## WORK TO BE COMPLETED
For the material below, return exactly the lines starting at the line containing "The width and" and ending at the line containing "Viewport: 990px width, 518px height.", both ends included, and no others.

## DATA FOR THE TASK

-.-.-

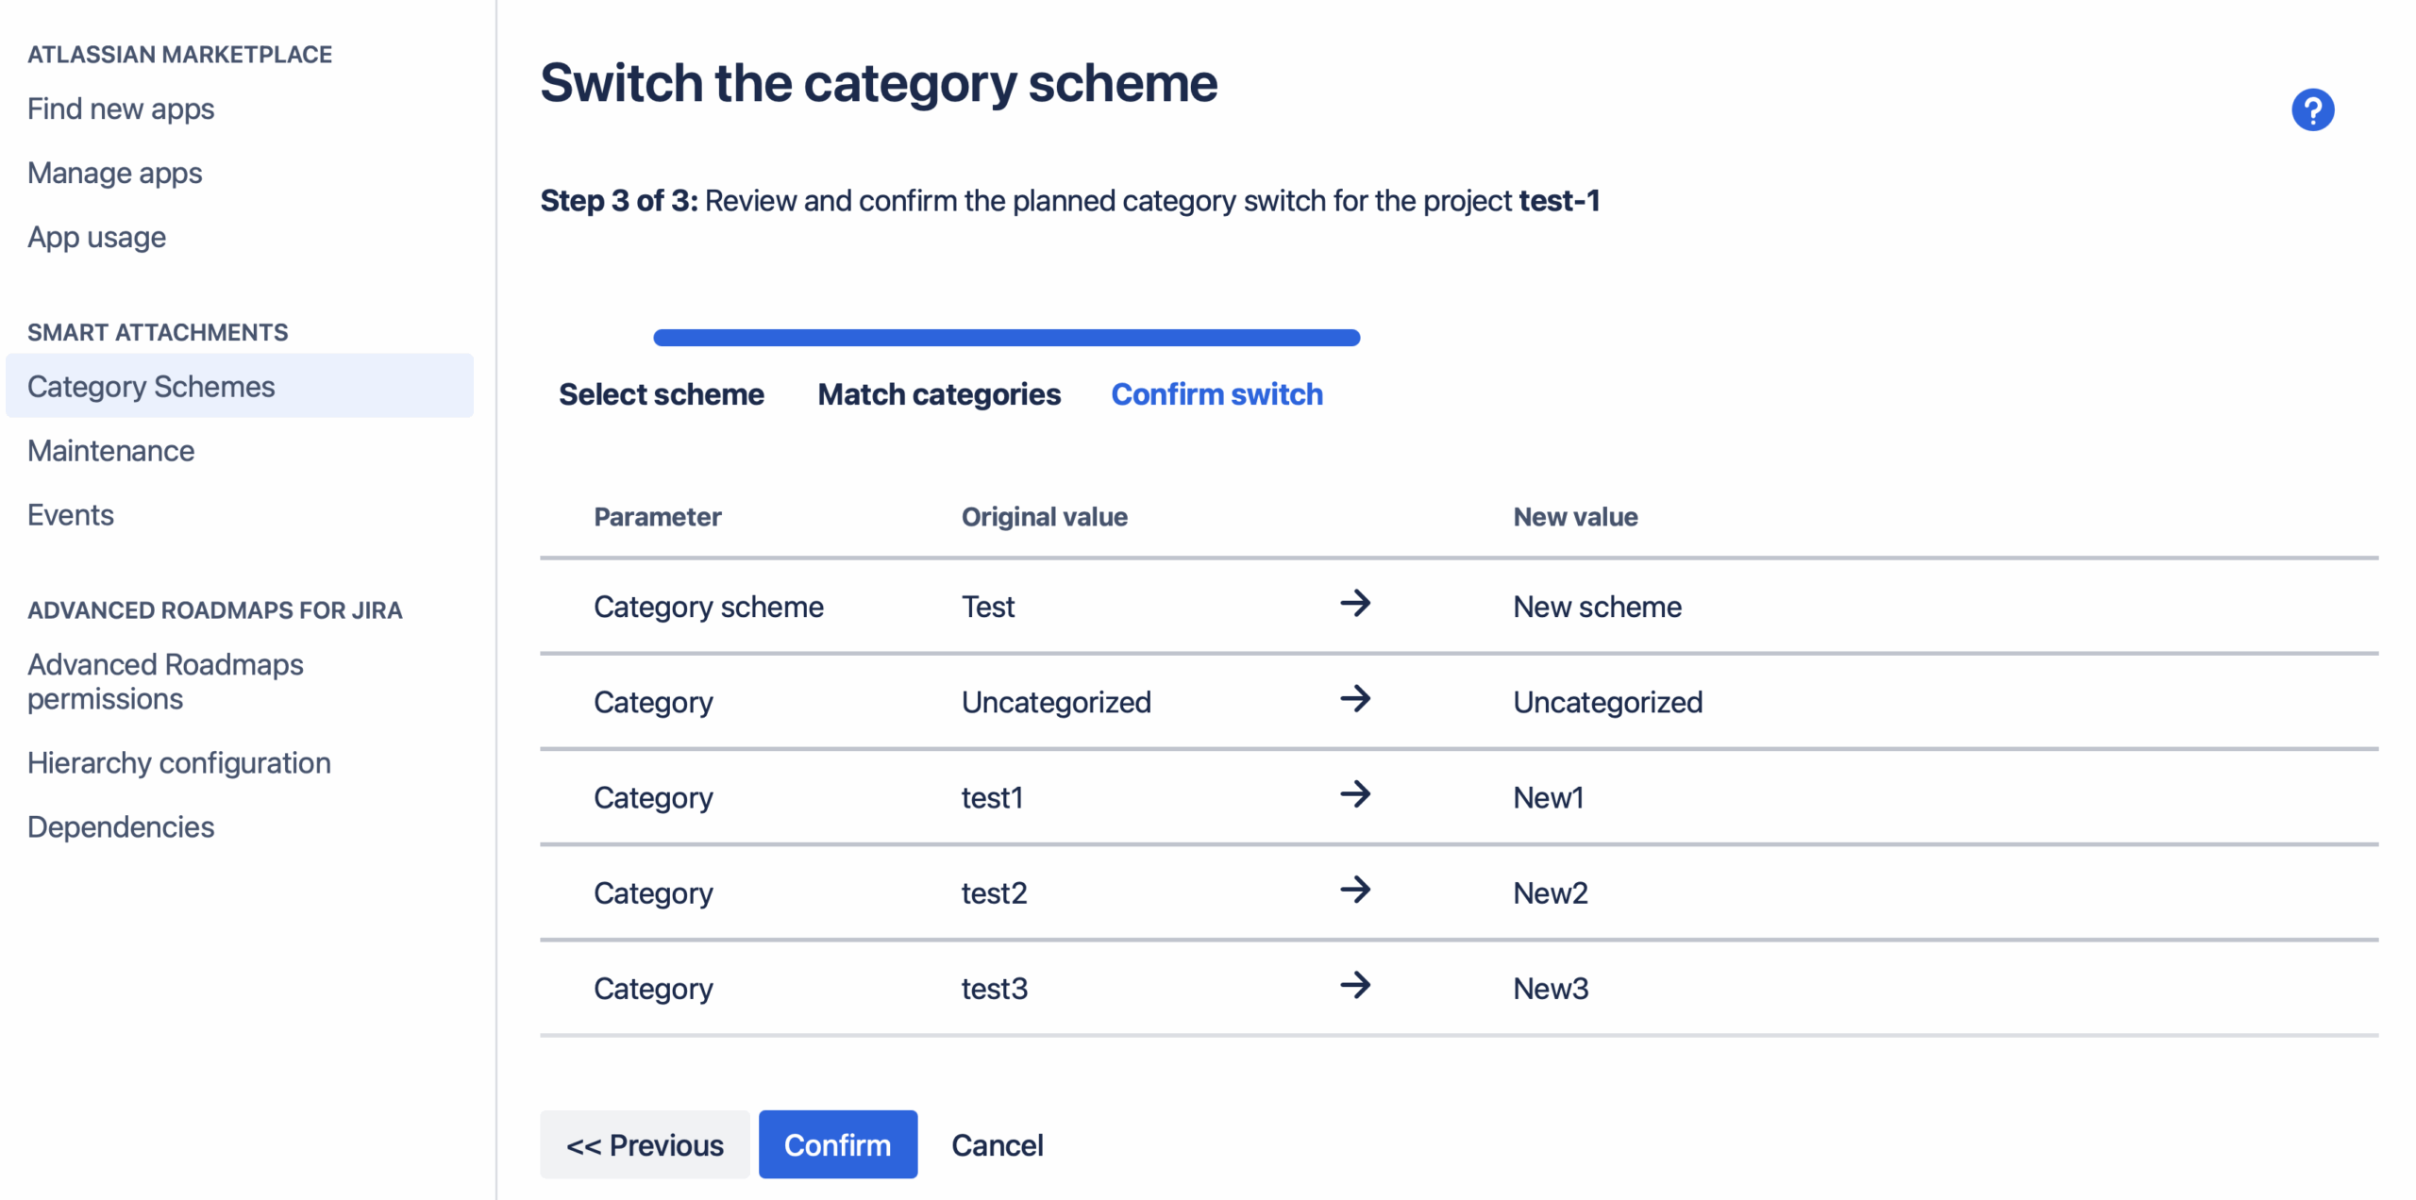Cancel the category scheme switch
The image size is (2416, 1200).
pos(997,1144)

-.-.-

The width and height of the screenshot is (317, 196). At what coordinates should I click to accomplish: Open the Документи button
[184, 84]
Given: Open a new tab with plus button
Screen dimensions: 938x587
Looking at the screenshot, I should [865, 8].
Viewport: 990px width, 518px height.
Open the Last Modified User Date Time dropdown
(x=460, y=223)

-.-.-

## WRITTEN REPLY
The width and height of the screenshot is (317, 196). At what coordinates should I click to accomplish: Open the Документи button
[184, 84]
Given: Open a new tab with plus button
Screen dimensions: 938x587
Looking at the screenshot, I should [865, 8].
Viewport: 990px width, 518px height.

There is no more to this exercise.